I am currently working with EMR 6.4.0 and facing an issue while running a pyspark application. The code was working fine but suddenly it started failing. I am currently stuck with two errors to which i have no clue how to resolve it.
The objective of the code is to get data read data from snowflake, save temporary data on S3 and write data back on different snowflake table at the end.
1) No Class found exception: I am getting the below error on my EMR spark steps. I tried looking into many post but i am still not clear how to fix this:
SLF4J: Actual binding is of type [org.slf4j.impl.Log4jLoggerFactory]
**Exception in thread "main" java.lang.NoClassDefFoundError: org/apache/hadoop/shaded/javax/ws/rs/core/NoContentException**
at org.apache.hadoop.yarn.util.timeline.TimelineUtils.<clinit>(TimelineUtils.java:60)
at org.apache.hadoop.yarn.client.api.impl.YarnClientImpl.serviceInit(YarnClientImpl.java:200)
at org.apache.hadoop.service.AbstractService.init(AbstractService.java:164)
at org.apache.spark.deploy.yarn.Client.submitApplication(Client.scala:191)
at org.apache.spark.deploy.yarn.Client.run(Client.scala:1327)
at org.apache.spark.deploy.yarn.YarnClusterApplication.start(Client.scala:1764)
at org.apache.spark.deploy.SparkSubmit.org$apache$spark$deploy$SparkSubmit$$runMain(SparkSubmit.scala:958)
at org.apache.spark.deploy.SparkSubmit.doRunMain$1(SparkSubmit.scala:180)
at org.apache.spark.deploy.SparkSubmit.submit(SparkSubmit.scala:203)
at org.apache.spark.deploy.SparkSubmit.doSubmit(SparkSubmit.scala:90)
at org.apache.spark.deploy.SparkSubmit$$anon$2.doSubmit(SparkSubmit.scala:1046)
at org.apache.spark.deploy.SparkSubmit$.main(SparkSubmit.scala:1055)

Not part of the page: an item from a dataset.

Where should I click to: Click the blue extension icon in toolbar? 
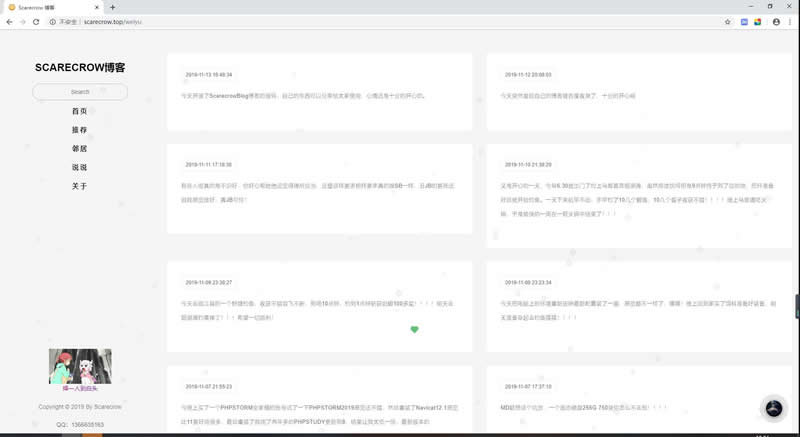coord(744,21)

at org.apache.spark.deploy.SparkSubmit.main(SparkSubmit.scala)
**Caused by: java.lang.ClassNotFoundException: org.apache.hadoop.shaded.javax.ws.rs.core.NoContentException**
at java.net.URLClassLoader.findClass(URLClassLoader.java:387)

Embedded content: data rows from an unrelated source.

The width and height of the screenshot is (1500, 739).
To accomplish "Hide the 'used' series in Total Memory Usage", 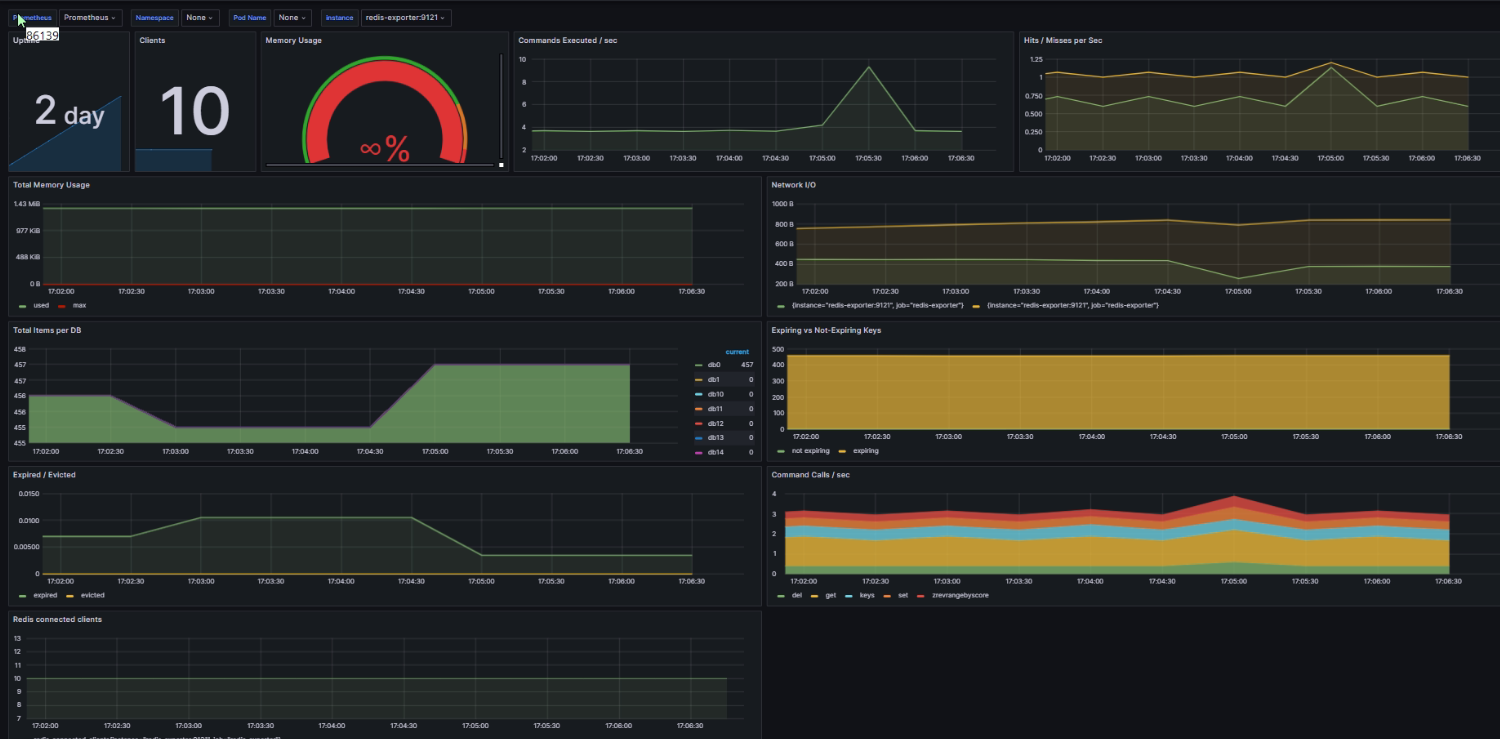I will point(40,305).
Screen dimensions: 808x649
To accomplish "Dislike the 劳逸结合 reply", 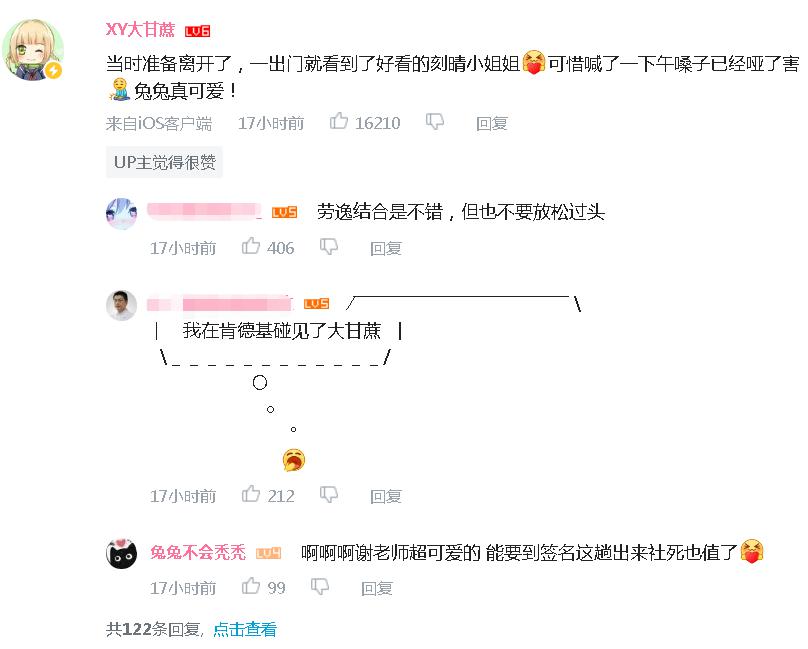I will [329, 247].
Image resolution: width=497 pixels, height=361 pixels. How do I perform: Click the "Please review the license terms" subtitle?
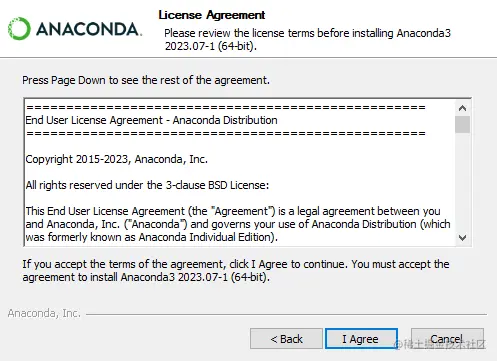[307, 39]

at java.lang.ClassLoader.loadClass(ClassLoader.java:418)
at sun.misc.Launcher$AppClassLoader.loadClass(Launcher.java:352)
at java.lang.ClassLoader.loadClass(ClassLoader.java:351)
... 13 more
Command exiting with ret '1'
- I am submit my pyspark code using the below command in the EMR steps on a M4.large instance for test (In PROD, i have a bigger instance type - M5.8XLarge).
spark-submit --deploy-mode cluster --master yarn --driver-memory 4g --executor-memory 1g --executor-cores 1 --num-executors 1 --conf spark.rpc.message.maxSize=100 --jars /home/hadoop/configure_cluster/snowflake-jdbc-3.13.8.jar,/home/hadoop/configure_cluster/spark-snowflake_2.12-2.9.1-spark_3.1.jar --py-files /home/hadoop/spark_utils.zip /home/hadoop/weibull_2.py dev dafehv-dse-weibull-processing-dev
As shown in command above, i am trying to limit memory limits by specifying it in spark submit command. But i can see in logs that i get below error -
diagnostics: Uncaught exception: org.apache.hadoop.yarn.exceptions.InvalidResourceRequestException: Invalid resource request! Cannot allocate containers as requested resource is greater than maximum allowed allocation. Requested resource type=[memory-mb], Requested resource=<memory:35789, max memory:2147483647, vCores:2, max vCores:2147483647>, maximum allowed allocation=<memory:6144, vCores:4>, please note that maximum allowed allocation is calculated by scheduler based on maximum resource of registered NodeManagers, which might be less than configured maximum allocation=<memory:6144, vCores:128>
Why do spark try to dynamically allocate the containers with resources not mentioned in spark submit? I am lost here, I have been trying to find how to fix the above two issues from last week, but to no avail. I havent worked a lot with Spark, but can anyone please guide me how can i proceed to fix the issues?